Conducted by Dr. Julia A. Files and several colleagues, the study honed in on Internal Medicine Grand Rounds — lecture events commonly held at medical schools across the country — to illustrate their hypothesis. Watching footage of two past IMGRs in Arizona and Minnesota, Files and Co. analyzed more than 300 speaker introductions to see whether the speaker’s formal title — like Dr., Professor, MD, and PhD — was used, and whether gender had any correlation to title usage.

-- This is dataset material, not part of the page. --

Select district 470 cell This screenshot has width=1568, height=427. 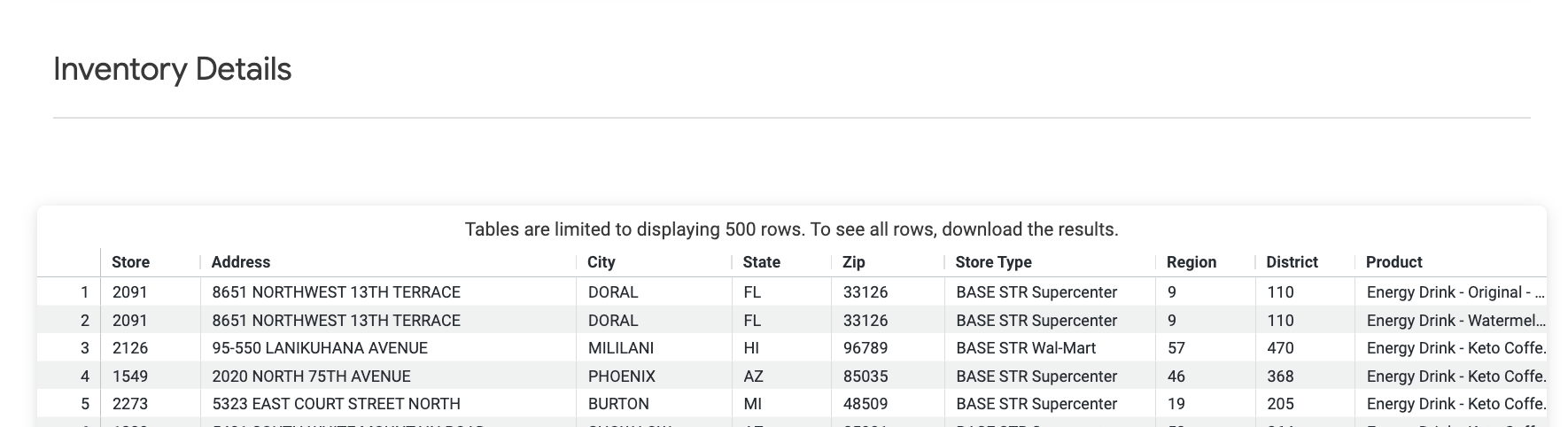tap(1280, 348)
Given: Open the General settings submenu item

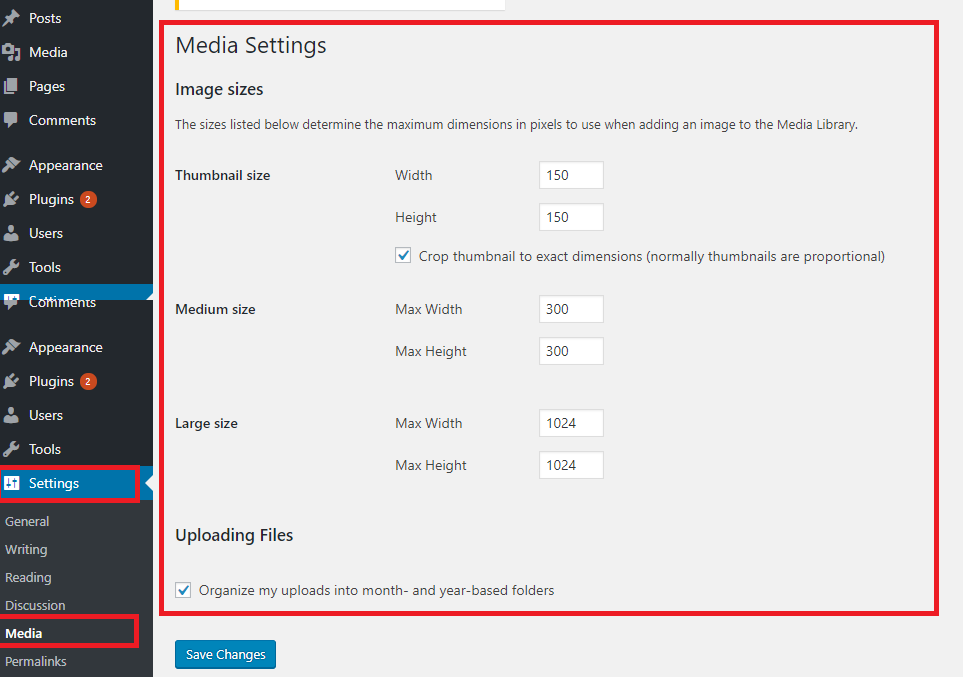Looking at the screenshot, I should pos(27,521).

Their findings were pretty conclusive. When a female doctor was introducing another doctor, she included the person’s title in nearly every case: 95 percent of the time if the doctor was male, 97.8 percent of the time if the doctor was also female. But when male doctors were introducing speakers, a marked disparity emerges. Files and Co. found that male doctors included titles in 110 of 152 cases (72.4 percent) if the speaker they were introducing was also male. Meanwhile, female doctors were only introduced by their title in 31 of 63 cases, or less than half of the time.
The differences in title treatment continued throughout speakers’ presentations, too. Whereas women doctors acting as panel moderators largely continued to use formal titles when addressing speakers following the initial introduction, male doctors reverted to more informal forms of address — and yet, a gender gap persisted. According to the study, “Despite multiple opportunities to acknowledge the speakers' credentials, the title of Dr. was withheld by male introducers from 41.3% of female speakers compared with only 24.3% of male speakers” following the introduction.

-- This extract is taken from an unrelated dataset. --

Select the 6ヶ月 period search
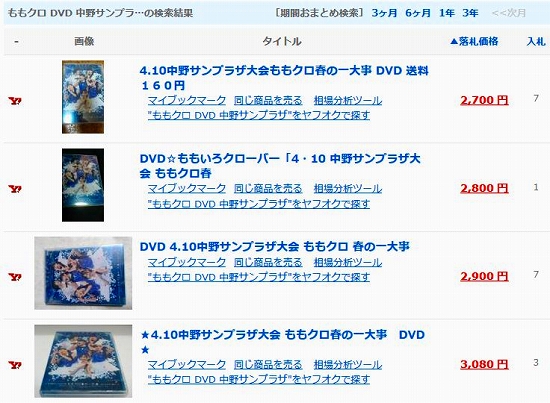This screenshot has height=403, width=550. point(418,13)
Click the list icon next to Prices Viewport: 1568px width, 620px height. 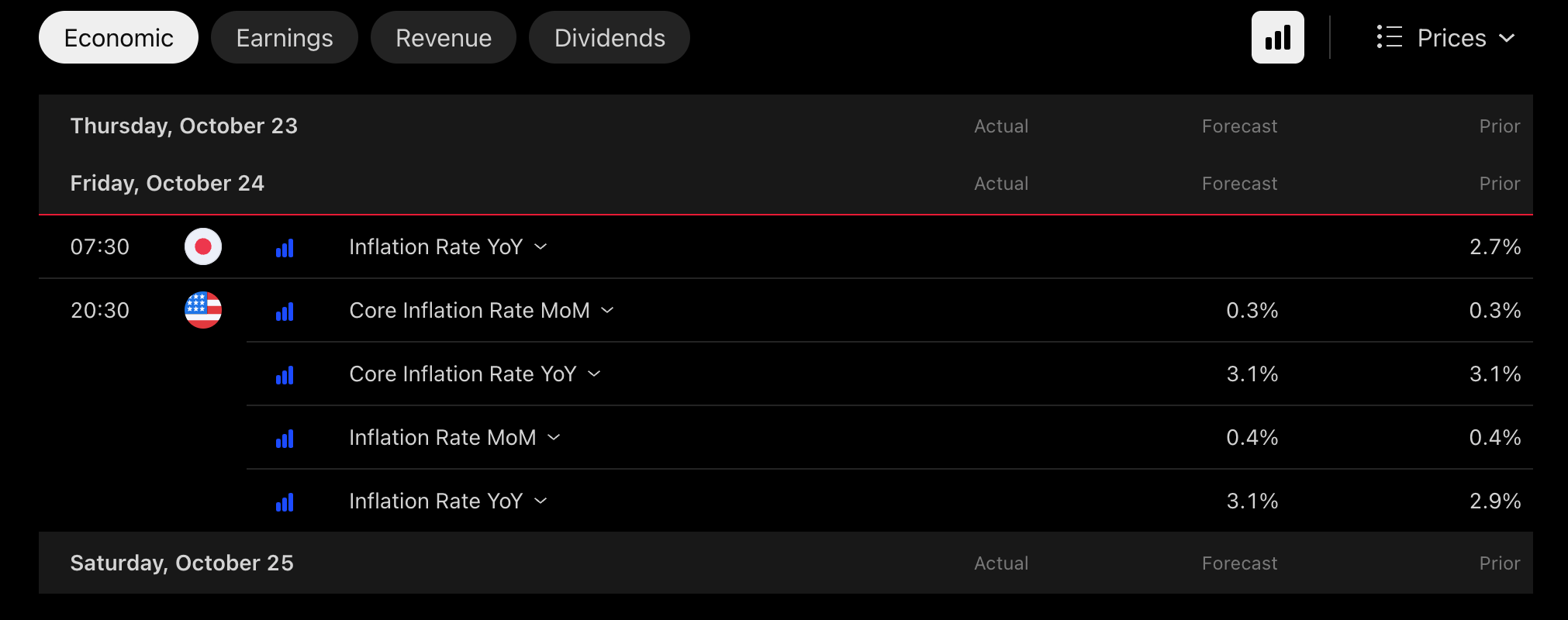[1389, 36]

This data backs up what has already anecdotally been proven to be true a number of times — that the educational and professional achievements of women tend to be held in lesser regard than those of men. It’s a form of unconscious bias that can be hard to stick concrete data to, thus making Files and Co.’s findings all the more illuminating.
“I made a point of introducing myself as ‘Professor Lombrozo,’ and I signed emails to students the same way — especially those addressed to Miss/Ms./Mrs. Lombrozo or those that simply used my first name,” she wrote. “Ten years later... I still receive plenty of email directed to the imaginary Miss/Ms./Mrs. Lombrozo, who apparently teaches my courses.”
The study does give us cause to pause in the way we approach addressing women doctors, be they medical or academic, going forward. Because, as Files wrote in her study’s introduction, bias as a whole “may be reinforced by gender-subordinating language or differential use of formality in forms of address,” and professional titles can influence the “perceived expertise and authority” of women in these fields.